Segment Start: Record set

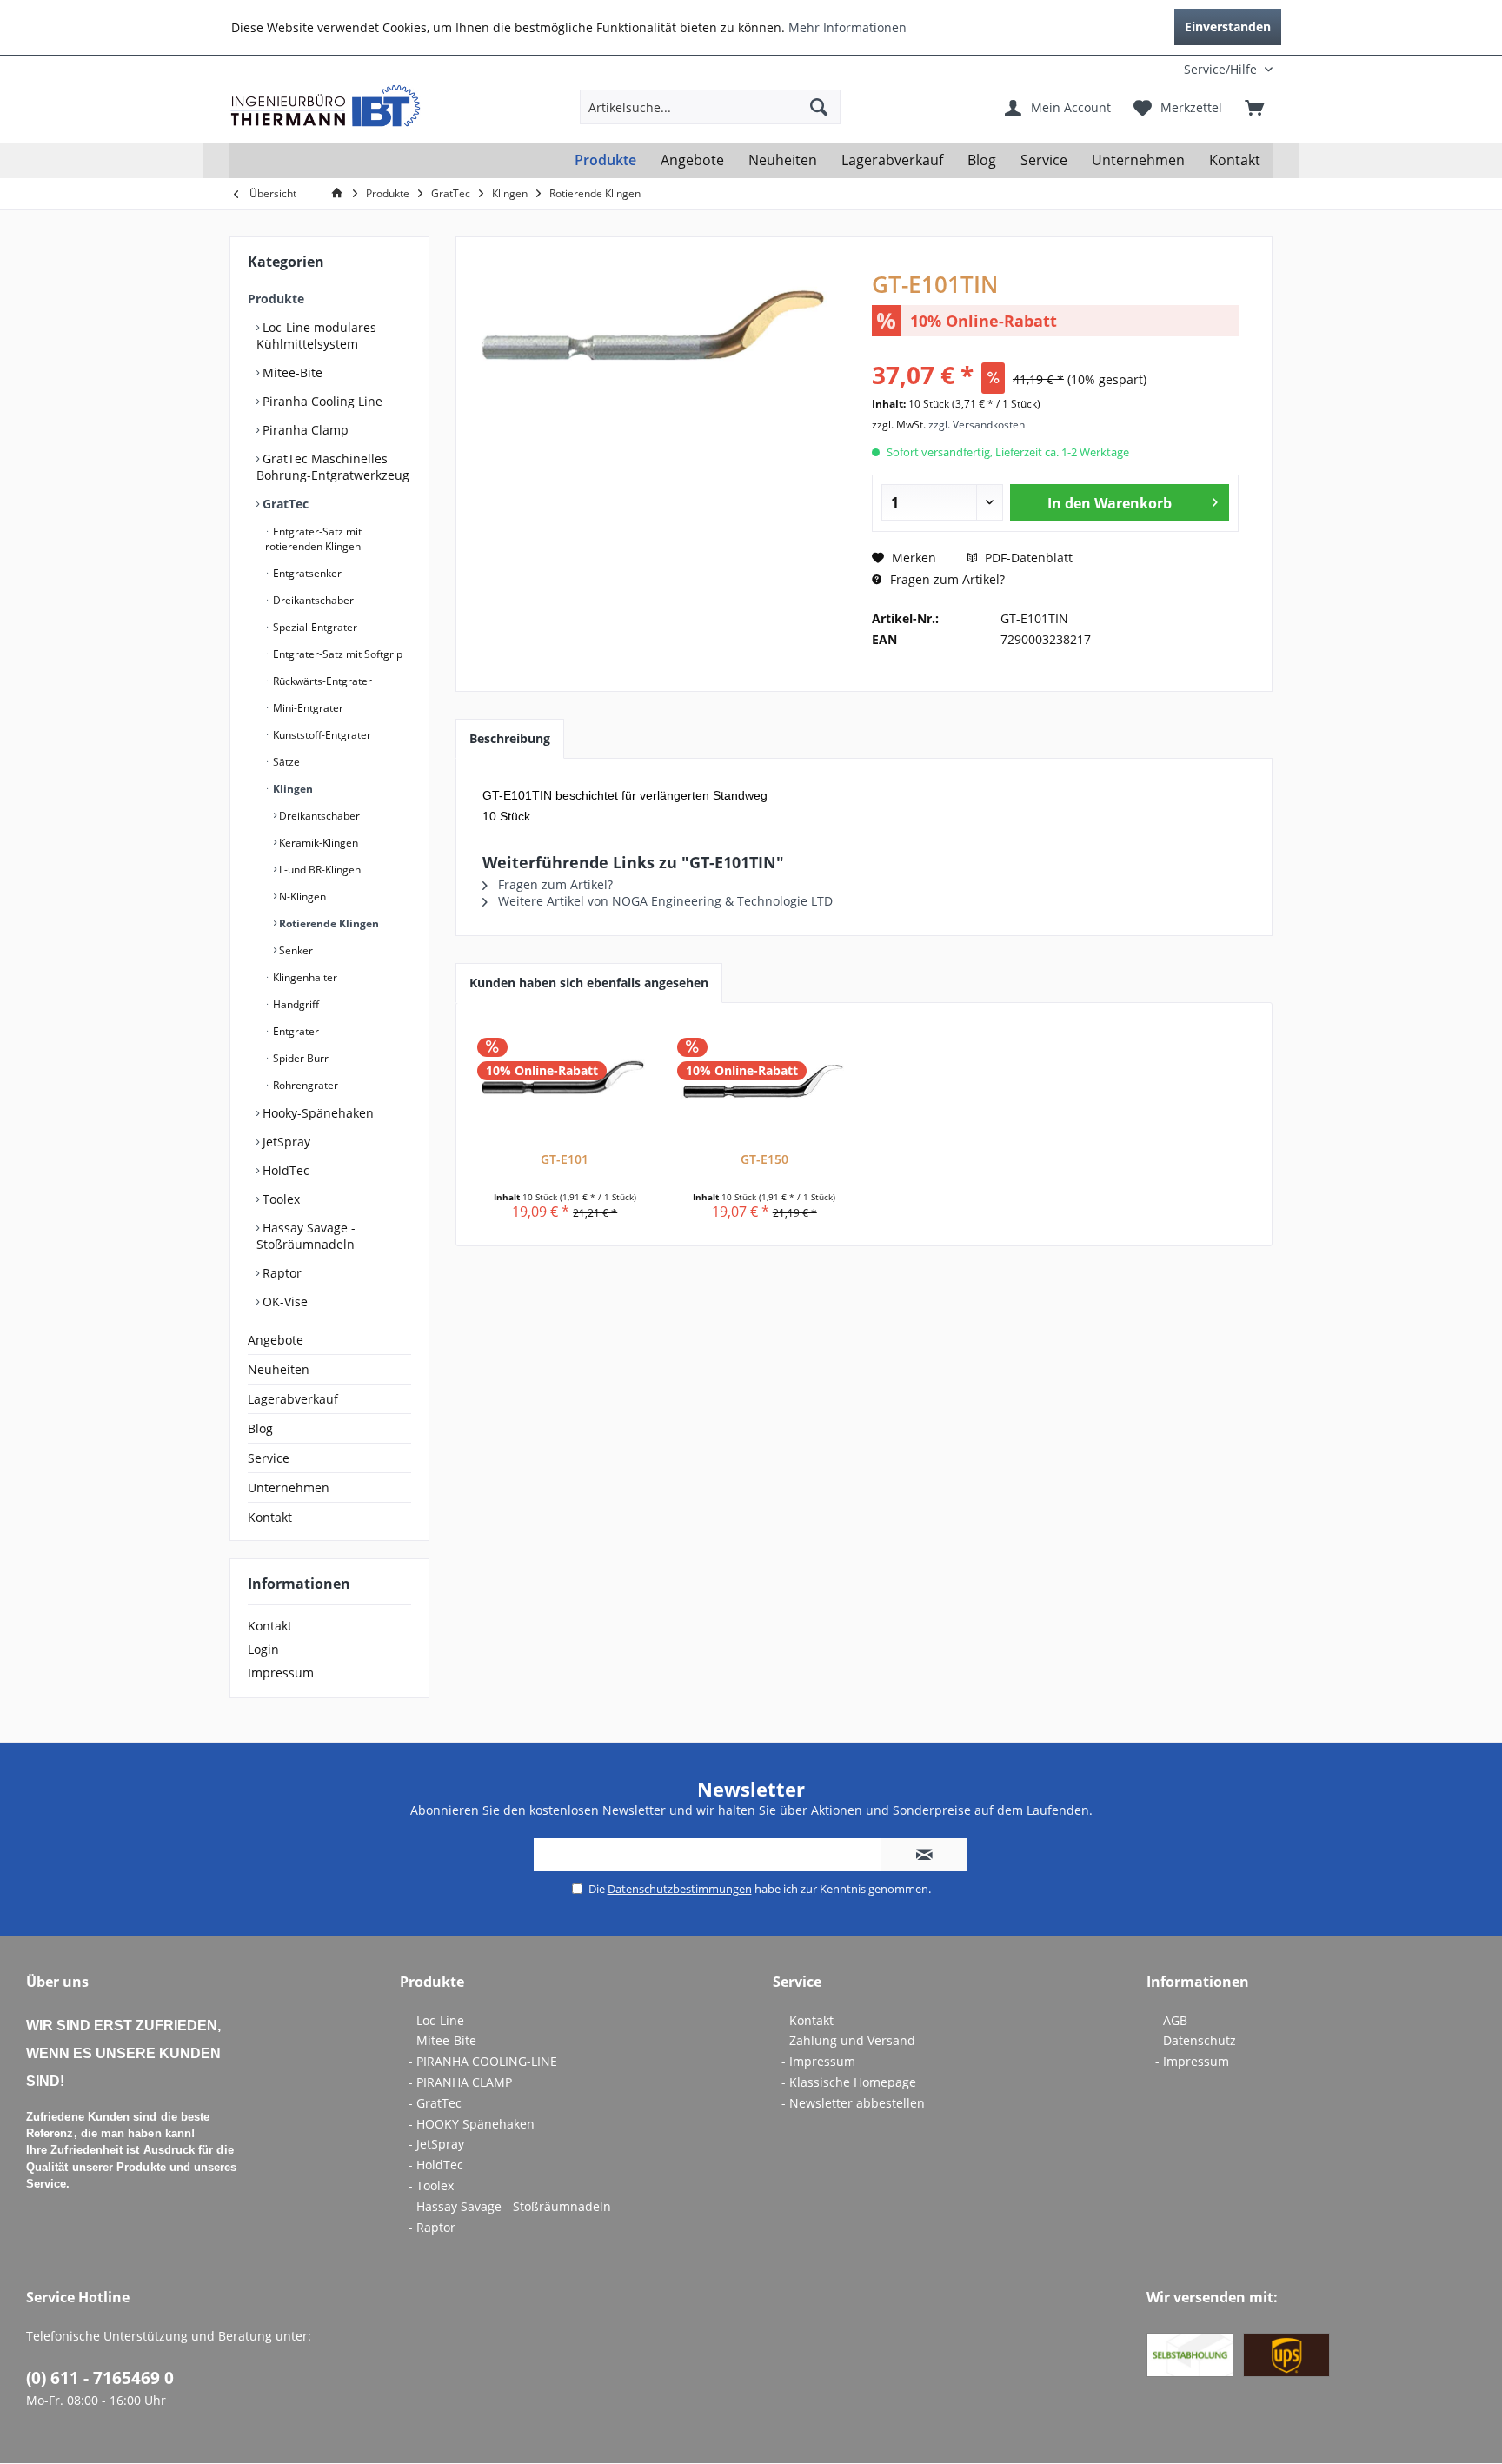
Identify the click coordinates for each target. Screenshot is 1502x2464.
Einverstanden (1228, 26)
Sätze (285, 761)
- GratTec (435, 2103)
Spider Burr (299, 1058)
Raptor (280, 1273)
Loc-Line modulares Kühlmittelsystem (316, 335)
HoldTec (284, 1170)
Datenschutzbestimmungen (680, 1888)
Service (268, 1458)
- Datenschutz (1195, 2040)
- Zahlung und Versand (848, 2040)
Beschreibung (509, 738)
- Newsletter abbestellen (853, 2103)
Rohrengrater (304, 1085)
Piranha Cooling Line (320, 401)
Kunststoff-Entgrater (320, 734)
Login (263, 1649)
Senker (294, 950)
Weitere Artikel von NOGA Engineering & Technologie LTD (664, 901)
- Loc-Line (436, 2020)
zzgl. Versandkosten (976, 424)
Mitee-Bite (290, 372)
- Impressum (818, 2061)
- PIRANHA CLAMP (460, 2082)
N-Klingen (301, 896)
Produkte (276, 298)
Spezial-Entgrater (313, 627)
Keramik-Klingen (317, 842)
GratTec (284, 503)
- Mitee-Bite (442, 2040)
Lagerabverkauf (293, 1399)
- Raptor (432, 2227)
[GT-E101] (565, 1081)
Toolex (279, 1199)
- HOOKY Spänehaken (472, 2123)
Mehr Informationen (847, 27)
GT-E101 (564, 1159)
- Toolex (431, 2185)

Segment End: Record set

Task details - In the copy, omit the pictures and reproduce every entry exactly.

Task response -
Identify the click coordinates for each target. Screenshot is 1502x2464.
Einverstanden (1228, 26)
Sätze (285, 761)
- GratTec (435, 2103)
Spider Burr (299, 1058)
Raptor (280, 1273)
Loc-Line modulares Kühlmittelsystem (316, 335)
HoldTec (284, 1170)
Datenschutzbestimmungen (680, 1888)
Service (268, 1458)
- Datenschutz (1195, 2040)
- Zahlung und Versand (848, 2040)
Beschreibung (509, 738)
- Newsletter abbestellen (853, 2103)
Rohrengrater (304, 1085)
Piranha Cooling Line (320, 401)
Kunststoff-Entgrater (320, 734)
Login (263, 1649)
Senker (294, 950)
Weitere Artikel von NOGA Engineering & Technologie LTD (664, 901)
- Loc-Line (436, 2020)
zzgl. Versandkosten (976, 424)
Mitee-Bite (290, 372)
- Impressum (818, 2061)
- PIRANHA CLAMP (460, 2082)
N-Klingen (301, 896)
Produkte (276, 298)
Spezial-Entgrater (313, 627)
Keramik-Klingen (317, 842)
GratTec (284, 503)
- Mitee-Bite (442, 2040)
Lagerabverkauf (293, 1399)
- Raptor (432, 2227)
[GT-E101] (565, 1081)
Toolex (279, 1199)
- HOOKY Spänehaken (472, 2123)
Mehr Informationen (847, 27)
GT-E101 (564, 1159)
- Toolex (431, 2185)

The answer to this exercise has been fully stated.